* Brief: Report every line of the listing below in which the string "computer" occurs.

Study material section start

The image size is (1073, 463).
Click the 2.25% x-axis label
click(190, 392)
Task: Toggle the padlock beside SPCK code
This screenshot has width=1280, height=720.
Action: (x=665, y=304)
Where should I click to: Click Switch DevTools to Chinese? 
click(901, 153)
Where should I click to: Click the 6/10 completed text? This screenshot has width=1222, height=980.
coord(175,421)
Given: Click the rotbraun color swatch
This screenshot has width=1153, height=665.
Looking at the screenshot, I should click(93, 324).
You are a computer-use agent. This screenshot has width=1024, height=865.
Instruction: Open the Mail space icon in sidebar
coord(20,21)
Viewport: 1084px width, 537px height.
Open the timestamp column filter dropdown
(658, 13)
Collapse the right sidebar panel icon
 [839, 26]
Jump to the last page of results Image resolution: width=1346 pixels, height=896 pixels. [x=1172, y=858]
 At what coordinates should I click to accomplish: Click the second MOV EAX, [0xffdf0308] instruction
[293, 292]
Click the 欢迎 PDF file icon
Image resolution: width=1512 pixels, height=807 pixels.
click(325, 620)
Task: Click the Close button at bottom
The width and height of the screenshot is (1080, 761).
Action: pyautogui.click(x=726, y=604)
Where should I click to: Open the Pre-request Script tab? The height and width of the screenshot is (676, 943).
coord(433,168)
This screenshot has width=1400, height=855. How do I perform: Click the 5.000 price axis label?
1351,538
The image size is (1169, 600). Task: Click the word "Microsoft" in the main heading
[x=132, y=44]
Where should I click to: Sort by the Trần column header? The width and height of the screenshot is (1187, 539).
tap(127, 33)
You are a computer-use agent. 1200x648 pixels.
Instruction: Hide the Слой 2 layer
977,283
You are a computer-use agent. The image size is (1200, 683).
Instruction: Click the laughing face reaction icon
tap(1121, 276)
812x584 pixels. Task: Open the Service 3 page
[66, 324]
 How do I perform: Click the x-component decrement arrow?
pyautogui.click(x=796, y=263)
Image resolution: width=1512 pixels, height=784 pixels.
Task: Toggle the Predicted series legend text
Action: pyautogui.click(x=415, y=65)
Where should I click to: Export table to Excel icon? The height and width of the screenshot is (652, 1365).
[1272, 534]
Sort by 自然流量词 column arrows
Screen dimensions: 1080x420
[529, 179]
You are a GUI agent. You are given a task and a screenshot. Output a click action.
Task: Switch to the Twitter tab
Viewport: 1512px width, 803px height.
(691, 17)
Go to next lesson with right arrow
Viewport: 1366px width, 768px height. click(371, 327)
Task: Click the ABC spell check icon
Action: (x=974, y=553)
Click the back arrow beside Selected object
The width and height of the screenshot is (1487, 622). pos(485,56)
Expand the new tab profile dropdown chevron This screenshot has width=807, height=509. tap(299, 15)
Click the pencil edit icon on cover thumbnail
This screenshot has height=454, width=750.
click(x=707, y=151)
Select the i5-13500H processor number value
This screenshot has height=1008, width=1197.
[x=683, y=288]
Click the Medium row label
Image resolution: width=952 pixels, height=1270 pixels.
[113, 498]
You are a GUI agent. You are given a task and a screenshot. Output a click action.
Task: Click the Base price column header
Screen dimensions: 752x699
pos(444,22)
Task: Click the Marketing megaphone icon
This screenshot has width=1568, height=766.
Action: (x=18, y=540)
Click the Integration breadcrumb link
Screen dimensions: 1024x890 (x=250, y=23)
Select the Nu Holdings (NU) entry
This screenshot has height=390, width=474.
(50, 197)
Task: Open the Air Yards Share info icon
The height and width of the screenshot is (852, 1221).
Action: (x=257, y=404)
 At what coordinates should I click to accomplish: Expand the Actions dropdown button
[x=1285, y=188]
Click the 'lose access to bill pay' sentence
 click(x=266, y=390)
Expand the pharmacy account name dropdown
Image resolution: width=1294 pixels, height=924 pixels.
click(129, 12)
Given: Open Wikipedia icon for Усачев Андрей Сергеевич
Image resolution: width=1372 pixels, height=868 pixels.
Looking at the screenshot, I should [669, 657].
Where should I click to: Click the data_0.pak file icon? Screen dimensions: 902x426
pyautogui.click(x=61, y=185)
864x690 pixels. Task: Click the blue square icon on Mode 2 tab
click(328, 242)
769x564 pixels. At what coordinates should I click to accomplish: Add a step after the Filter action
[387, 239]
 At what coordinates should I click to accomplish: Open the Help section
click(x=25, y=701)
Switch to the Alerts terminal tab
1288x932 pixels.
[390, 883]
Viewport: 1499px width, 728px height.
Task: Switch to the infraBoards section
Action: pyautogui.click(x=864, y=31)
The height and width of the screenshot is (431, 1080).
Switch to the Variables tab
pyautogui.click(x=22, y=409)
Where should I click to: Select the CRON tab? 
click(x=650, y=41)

Study material section end

* Expected answer:
You are a computer-use agent. This screenshot has width=1024, height=865.
You are a computer-use agent. 1200x648 pixels.
You are a computer-use agent. The image size is (1200, 683).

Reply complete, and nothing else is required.